19th Century German statesman Otto von Bismarck once said, “If you like laws and sausages, you should never watch either one being made.”

The American Legislative Exchange Council (ALEC), put on the map by the Center for Media and Democracy in its “ALEC Exposed” project, is the archetype of von Bismarck's truism. So too are the fracking chemical disclosure bills that have passed and are currently being pushed for in statehouses nationwide.

State-level fracking chemical disclosure bills have been called a key piece of reform in the push to hold the unconventional gas industry accountable for its actions. The reality, though, is murkier.

On April 21, The New York Times penned an investigation making that clear. The Times wrote:

Last December, ALEC adopted model legislation, based on a Texas law, addressing the public disclosure of chemicals in drilling fluids used to extract natural gas through hydraulic fracturing, or fracking. The ALEC legislation, which has since provided the basis for similar bills submitted in five states, has been promoted as a victory for consumers’ right to know about potential drinking water contaminants.

A close reading of the bill, however, reveals loopholes that would allow energy companies to withhold the names of certain fluid contents, for reasons including that they have been deemed trade secrets. Most telling, perhaps, the bill was sponsored within ALEC by ExxonMobil, one of the largest practitioners of fracking — something not explained when ALEC lawmakers introduced their bills back home.

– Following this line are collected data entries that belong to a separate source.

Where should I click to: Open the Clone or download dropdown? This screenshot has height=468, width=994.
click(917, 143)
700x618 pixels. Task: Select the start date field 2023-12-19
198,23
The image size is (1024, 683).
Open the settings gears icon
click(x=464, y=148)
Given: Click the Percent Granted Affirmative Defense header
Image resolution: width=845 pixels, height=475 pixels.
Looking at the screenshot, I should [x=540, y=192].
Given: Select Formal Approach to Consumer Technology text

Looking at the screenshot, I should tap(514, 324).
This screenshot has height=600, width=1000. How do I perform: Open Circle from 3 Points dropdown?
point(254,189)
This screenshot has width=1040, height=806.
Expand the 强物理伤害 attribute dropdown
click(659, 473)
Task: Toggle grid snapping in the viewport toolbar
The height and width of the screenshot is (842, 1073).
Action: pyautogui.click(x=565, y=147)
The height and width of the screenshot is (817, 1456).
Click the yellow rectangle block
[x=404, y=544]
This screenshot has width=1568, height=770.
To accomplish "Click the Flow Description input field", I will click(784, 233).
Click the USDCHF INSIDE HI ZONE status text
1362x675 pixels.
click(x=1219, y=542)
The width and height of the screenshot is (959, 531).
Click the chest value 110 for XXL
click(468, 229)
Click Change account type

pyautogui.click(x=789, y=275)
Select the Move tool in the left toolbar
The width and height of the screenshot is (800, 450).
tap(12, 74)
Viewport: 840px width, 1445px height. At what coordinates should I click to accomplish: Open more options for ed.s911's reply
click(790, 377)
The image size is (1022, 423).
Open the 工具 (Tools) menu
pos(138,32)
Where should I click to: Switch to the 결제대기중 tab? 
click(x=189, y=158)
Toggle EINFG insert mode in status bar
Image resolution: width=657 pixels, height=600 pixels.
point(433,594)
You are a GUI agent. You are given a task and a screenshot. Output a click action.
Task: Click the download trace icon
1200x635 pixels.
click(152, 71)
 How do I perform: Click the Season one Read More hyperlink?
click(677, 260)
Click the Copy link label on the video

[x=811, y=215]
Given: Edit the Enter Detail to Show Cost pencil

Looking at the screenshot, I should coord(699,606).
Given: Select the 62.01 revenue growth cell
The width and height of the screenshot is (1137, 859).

The Texas law The Times refers to is HB 3328, passed in June 2011 in a 137-8 roll call vote, while its Senate companion bill passed on a 31-0 unanimous roll call vote. Since then, variations of the model bill have passed in two other key states in which fracking is occuring.

Like dominos falling in quick succession over the following months, ColoradoPennsylvania and, most recently, the Illinois Senate passed bills based on the ALEC model. Louisiana also has introduced a similar bill.